Agri Business

As tur acreage rises, farmers push for curbs on imports

Vishwanath Kulkarni Bengaluru | Updated on August 12, 2018

Ample stocks of the pulse have led to a bearish trend in prices, says the trade

As a larger area comes under tur or arhar (red gram) in the ongoing kharif sowing season, growers — in anticipation of a higher output — want the Centre to curb all forms of imports to keep prices stable during the harvest season.

The acreage under tur as on August 3 has exceeded the year-ago period’s levels as farmers have brought a larger area in Karnataka, Madhya Pradesh, Telangana and Andhra Pradesh, among others, under cultivation.

The acreage has been marginally lower in Maharashtra and Gujarat, where erratic rainfall patterns had impacted planting.

While the acreage under tur and moong has seen a rise, the area under all pulses has been trailing the year-ago figure by around four per cent at around 75 lakh hectares. Tur accounts for over half the acreage under pulses.

Prices remain bearish

Across major markets in the key producing States of Karnataka and Maharashtra, tur prices are hovering between ₹3,500 and ₹3,800 a quintal, much lower than the minimum support price (MSP), on ample supplies.
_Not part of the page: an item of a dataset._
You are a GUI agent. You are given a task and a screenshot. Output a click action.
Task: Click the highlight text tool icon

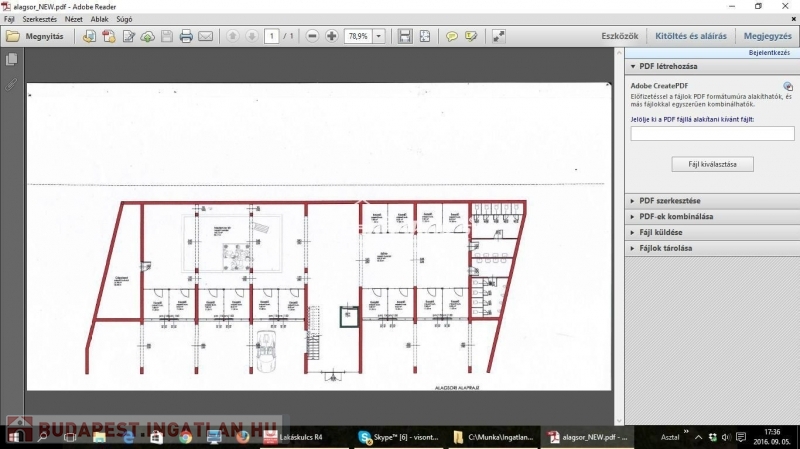(471, 36)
On Tuesday, the modal price of tur in Gulbarga stood at ₹3,843 per quintal, while in Akola, it was ₹3,685 a quintal. Similarly in Amaravati, the modal price stood at ₹3,683. These markets reported arrivals of over 200 tonnes each on Tuesday.

The Centre has announced an MSP of ₹5,675 a quintal for the 2018 kharif marketing season, while the support price, including the bonus, stood at ₹5,450 for the previous year.

“As prices remain bearish during the peak sowing season, we want the government to curb further imports of all sorts of pulses as any further inflow would continue to weigh on prices,” said Basavaraj Ingin, President of the Karnataka Pradesh Red Gram Growers Association.

“In Karnataka, the area under tur is higher this year and we are expecting a good harvest, provided the rains are normal in August,” Ingin said.

Imports, procurement

While the government had committed to import pulses from African nations when domestic supplies were down, there’s a need to review the situation now, he said.

“In a bid to come out of this peculiar situation and protect our farmers’ interest, we feel that instead of importing pulses, the government could possibly look at compensating those countries with whom we have the commitment in some other way,” Ingin said.

The pulses growers have sought the Prime Minister’s intervention in this regard. The Centre has already hiked the duty on pulses such as yellow peas, chana and masur, which has made the imports unviable, trade sources said.


Pasha Patel, Chairman, Maharashtra Agriculture Prices Commission, said the increase in MSP and higher procurement by the government agencies in 2017-18 have prompted farmers to plant more tur. The government should look at curbing further imports, he added.

The Centre had aggressively procured pulses in the 2017-18 marketing season and the current tur stocks with Nafed are around 5.4 lakh tonnes.

“There is a talk of supplying the pulses through the public distribution system and the Centre’s decision in that regard could help reduce the stocks,” Patel said.

Supplies rise

However, the trade attributes the prevailing bearish trend in pulses to the higher supplies in the market on account of offloading by government agencies such as Nafed, FCI and SFAC, among others.

“When these agencies are selling thousands of tonnes of pulses through auctions regularly, one cannot expect the market to improve,” said Bimal Kothari, Vice-Chairman, Indian Pulses and Grains Association.

Kothari expects imports during the current financial year to be drastically lower, by around 80 per cent, over the previous year. “As against around 56 lakh tonnes imported in 2017-18, we expect the imports to be around 10-12 lakh tonnes,” Kothari added.

India’s pulses production is around 24.51 million tonnes for 2017-18, as per the third advanced estimates released in May, which is higher than the 23.13 million tonnes produced in the previous year.

Production of tur during the year was pegged at 4.18 million tonnes, down from 4.87 million tonnes in the previous year.